[Work required] Pick up the review of the stage adaptation of Tanizaki's Shunkin story after its last sentence and carry it forward.

[Document section]
Their ambivalent intimacy is threatened when one of the pupils Shunkin has humiliated takes his revenge by scalding her with boiling water, disfiguring her face for life. The proud Shunkin will not let anyone see her, so the devoted Sasuke, blinded by love, takes extreme action to ensure he can remain her companion in this pitch-dark, mutual dependency.

Tanizaki's bold expression of fetishized sexuality, where moments of surprising, even sublime, beauty emerge from a violent submissive/dominant relationship, seems astonishingly modern, full of perverse perceptiveness. The all-embracing, obsessive nature of Shunkin and Sasuke's love, where even unwanted their children are given up for adoption, is both moving and repellent.

McBurney takes his cue from the word 'shadows' in this sombre staging of an emotional territory where most people do not want to look, with low lighting subtly illuminating the murky human sexuality. The show is full of beautiful images, such as gently swaying actors holding sticks suggesting trees blowing in the wind and the silhouettes of flapping birds rising into the sky evoking death. But sometimes there is too much business going on on stage and the structure of the show is over-complicated, so that we become distracted and distanced from the emotional core of the drama.

[Supplied data]
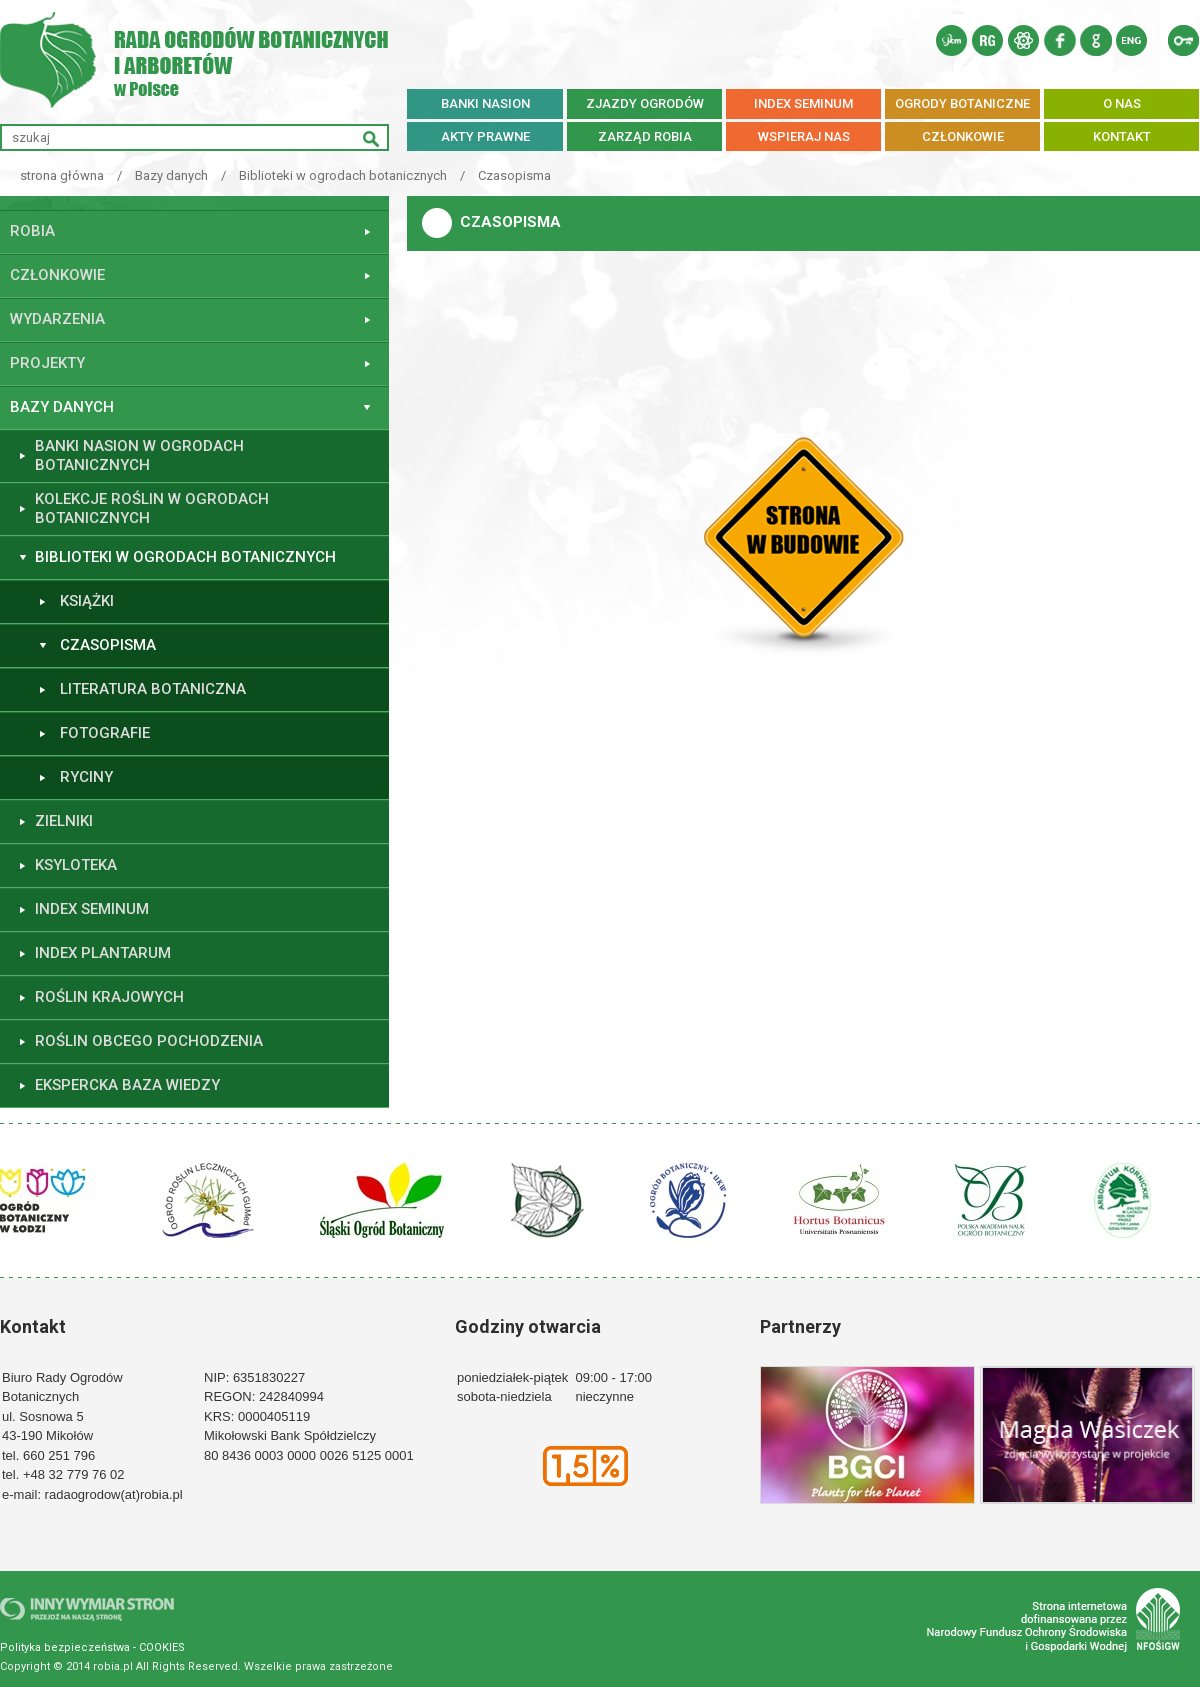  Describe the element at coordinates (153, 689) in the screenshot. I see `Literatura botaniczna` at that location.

[Task output]
The ensemble cast, playing multiple roles, serve the work well with concentrated stillness, though they are just one element in the overall mise en scène. Indeed, a puppet is very effectively used to represent Shun-kin as a girl (created by the appropriately named Blind Summit Theatre). The flexible design by Merle Hensel is impressively slick, with the memorable projections of Finn Ross for mesmer and Paul Anderson's beautiful lighting adding much to the dramatic quality, while the sound effects of Gareth Fry and music of Honjoh Hidetaro and Rumi Matsu play an important part in a story where the aural sense is acute.

Overall, Shun-kin is continually a delight for both eye and ear, but, to borrow a phrase, some things seem to get lost in translation. Whereas Complicite's last show, the award-winning A Disappearing Number, made advanced mathematics accessible by turning it into visual poetry, this show is more difficult to get into, but the effort is well worthwhile.